>— Огнем! — крикнул Рахманкул.
>Киргиз сунул шомпол в огонь и приложил к спине крестьянина.
Один из узбеков, перегнувшись пополам, приседая на каждом шагу, подошел к Рахманкулу и прошептал:
— Таксыр, он не знает…
— А ты.. — свирепо начал Рахманкул, но узбек торопливо докончил.
— Его сын знает…
Старик поднял иссеченную голову и из глаз ненавистью облил узбека.
Сына джигиты нашли на женской половине: он спрятался за сундуками. Увидев избитого отца, сын весь осел сразу.
— Где живет урус, которому твой отец продал хлеб?
Сын молчал. Намеренно медленно Рахманкул вынул наган. Сын округлил глаза. Рахманкул с треском взвел курок.
— В тугае, — уронил сын.
— В тугае? — недоверчиво протянул Рахманкул. — Что же он там делает?
— Охотник.
— Какой? — удивился Рахманкул. — Он — солдат.
— Нет. Их трое. Охотники…
— Давно они здесь?
— С год. Ты еще не приходил.
— Почему ты не сказал мне раньше?
— Я не знал, что тебе нужно…
— А солдат где?
— Не знаю.
Сына взяли в плети. Он взвыл, упал на колени и, плача и запинаясь, рассказал, что в избушке, в тугае, было трое, а теперь четверо, и один носит солдатскую шапку.
Рахманкул не стал ждать плова. Он приказал джигиту посадить к себе на лошадь испуганного парня, чтобы тот показывал дорогу.
— Да примет худой[13]) к себе их души, — прошептал избитый старик, глядя вслед мчащимся лошадям.
Посмотрел и заплакал…
7
Федор не мог выдержать тихих этих вечеров. Сыр-Дарья по вечерам отражала закаты, и закаты были огненны. В далеких горах багровели, горели, искрились снега, к далеким, темным берегам торопил вечер день, и плакала глухим рокотом Дарья об уходящем дне.
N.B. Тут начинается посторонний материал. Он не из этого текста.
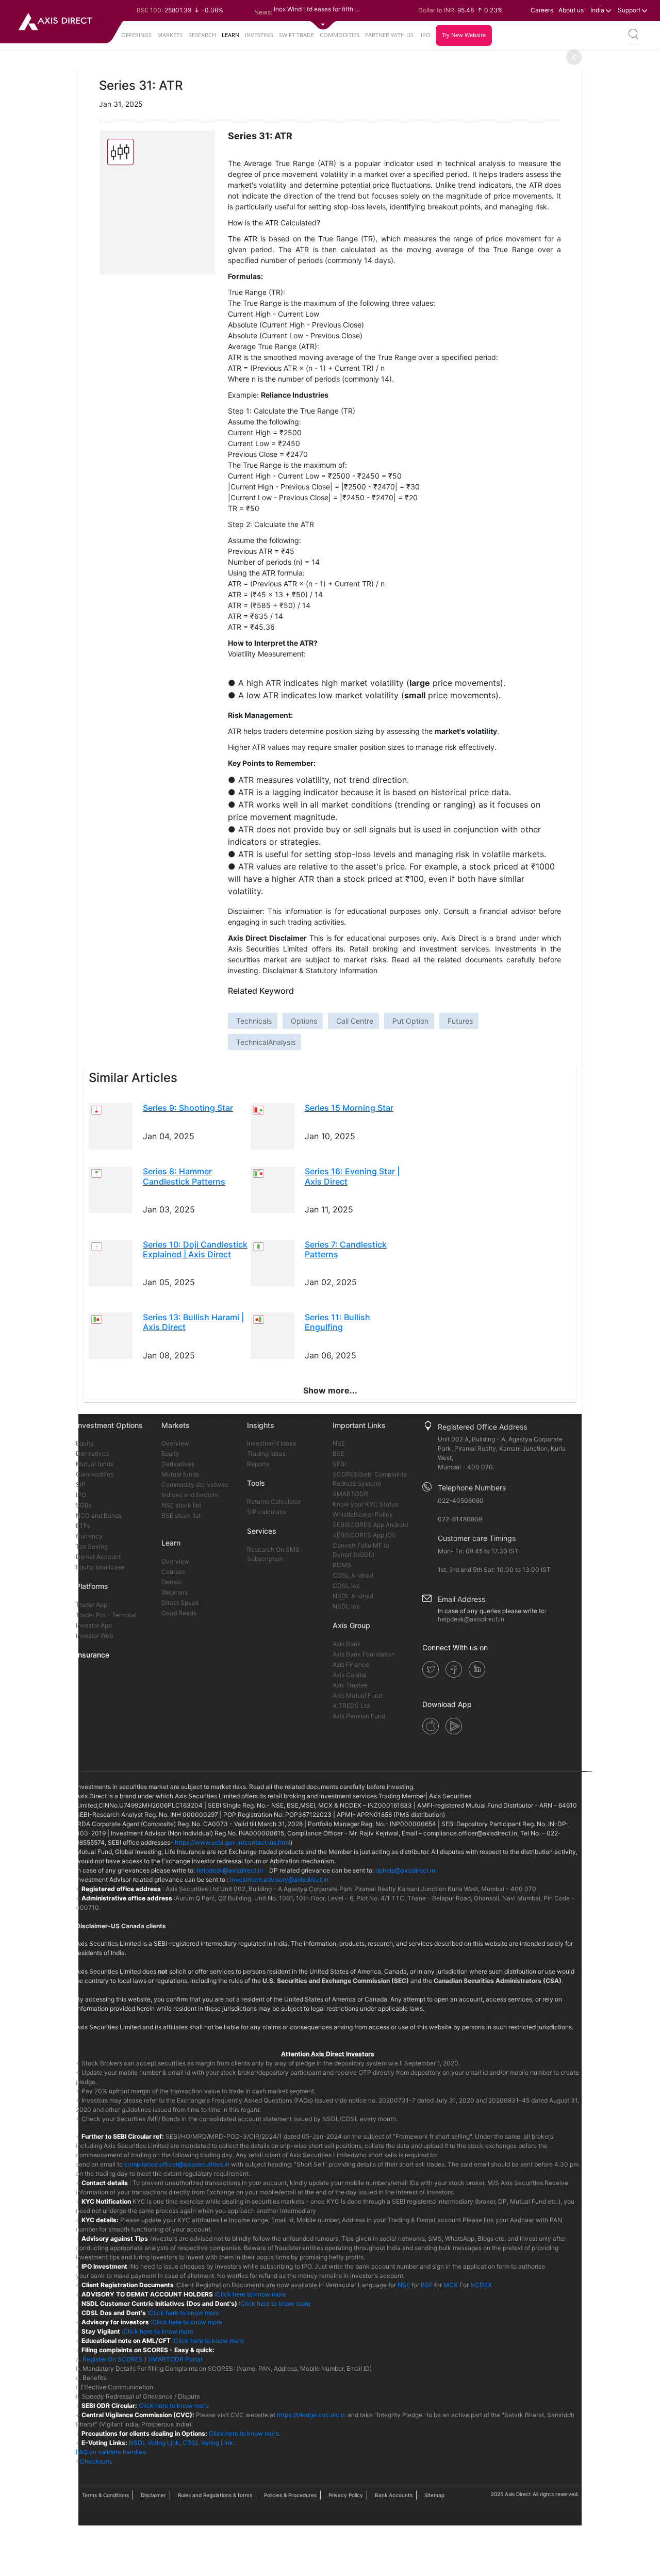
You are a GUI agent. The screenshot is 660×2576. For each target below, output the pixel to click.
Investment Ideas (271, 1443)
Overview (175, 1443)
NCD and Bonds (99, 1515)
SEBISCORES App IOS (364, 1535)
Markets (170, 35)
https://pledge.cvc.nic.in (311, 2415)
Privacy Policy (345, 2495)
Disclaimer (153, 2495)
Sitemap (434, 2495)
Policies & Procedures (290, 2495)
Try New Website (464, 35)
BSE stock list (181, 1515)
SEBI (339, 1464)
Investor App (94, 1625)
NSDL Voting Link (154, 2443)
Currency (89, 1536)
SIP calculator (267, 1512)
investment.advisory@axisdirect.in (279, 1879)
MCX (450, 2285)
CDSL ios (346, 1585)
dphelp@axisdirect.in (405, 1870)
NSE (339, 1443)
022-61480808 (460, 1519)
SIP (81, 1484)
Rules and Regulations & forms (215, 2495)
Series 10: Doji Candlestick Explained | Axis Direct (195, 1249)
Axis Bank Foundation (364, 1654)
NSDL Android (353, 1596)
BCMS (342, 1565)
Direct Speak (180, 1602)
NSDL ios (346, 1606)
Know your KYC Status (365, 1504)
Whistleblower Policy (363, 1514)
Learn (230, 35)
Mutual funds (94, 1464)
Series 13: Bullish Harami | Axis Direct (193, 1322)
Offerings (136, 35)
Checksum (95, 2461)
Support (630, 10)
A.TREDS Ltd (351, 1706)
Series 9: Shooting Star (188, 1108)
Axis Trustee (350, 1685)
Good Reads (178, 1613)
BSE (338, 1453)
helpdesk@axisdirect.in (471, 1619)
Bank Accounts (393, 2495)
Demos (171, 1582)
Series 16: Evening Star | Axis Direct (352, 1176)
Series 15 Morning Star (349, 1108)
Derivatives (92, 1453)
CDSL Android (353, 1575)
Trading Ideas (266, 1453)
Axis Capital (350, 1675)
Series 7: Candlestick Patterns (346, 1249)
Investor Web (94, 1635)
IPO (426, 35)
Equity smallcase (100, 1567)
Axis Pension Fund (359, 1716)
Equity (85, 1443)
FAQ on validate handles (110, 2452)
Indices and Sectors (189, 1495)
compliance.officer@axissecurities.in (176, 2164)
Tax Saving (92, 1546)
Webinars (174, 1592)
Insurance (92, 1654)
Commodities (339, 35)
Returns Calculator (274, 1501)
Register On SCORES (112, 2359)
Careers (542, 10)
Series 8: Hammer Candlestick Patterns (184, 1176)
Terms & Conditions (105, 2495)
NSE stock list (181, 1505)
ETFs (83, 1526)
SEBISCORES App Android (370, 1525)
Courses (173, 1572)
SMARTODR (350, 1494)
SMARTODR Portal (175, 2359)
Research (202, 35)
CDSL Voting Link (208, 2443)
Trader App (91, 1605)
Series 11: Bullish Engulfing (337, 1322)
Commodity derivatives (194, 1484)
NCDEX (481, 2285)
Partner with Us (389, 35)
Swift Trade (296, 35)
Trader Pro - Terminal (106, 1615)
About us (571, 10)
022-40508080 (461, 1500)
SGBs (84, 1505)
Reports (258, 1464)
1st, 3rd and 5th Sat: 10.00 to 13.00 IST (494, 1569)
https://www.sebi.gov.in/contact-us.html (232, 1842)
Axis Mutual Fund (357, 1695)
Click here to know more (251, 2294)
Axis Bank (347, 1644)
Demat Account (98, 1557)
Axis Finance (351, 1664)
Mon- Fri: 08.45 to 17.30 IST (478, 1551)
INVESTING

Удилищ Федор нарезал прямых и гибких. Из хвоста возмущенного Веревкинского коня понадергал прозрачных, длинных волос и сплел упругие крепкие лесы. Проскользнула тихая и удачливая ночь. Поймал Федор и сазанов, и усачей, и даже какой-то дурашливый соменок ввалился поутру.
На рассвете Федор сидел, прилепив к подсечкам заспанные глаза. Не клевало. Он поставил удочки на живца, а сам лег спать.
Часа через три Федор проснулся, потянулся и глянул на солнце. Было около полудня. И вдруг Федор услыхал дробный, четкий чекот копыт по дорого. Он прилег. Топот близился, слышался ясно, и Федор похолодел: мимо него проскакал отряд Рахманкула. Сам Рахманкул ехал впереди на белом, высоком коне.
Всадники обогнули тугай и поехали песчаной целиной. Видно было только пыльное облако. Вот оно поплыло в сторону, пропало: отряд выехал на дорогу к избушке.
Удочки остались стоять на месте, задумчиво колыхая в воде иззубренные свои отражения, но Федора не было уже около них. Федор бросился в тугай, бежал без троп, царапали ветки волосатое его лицо. Рядом шла узкая тропинка, но она была в круговую, а Федору важен был ближайший путь.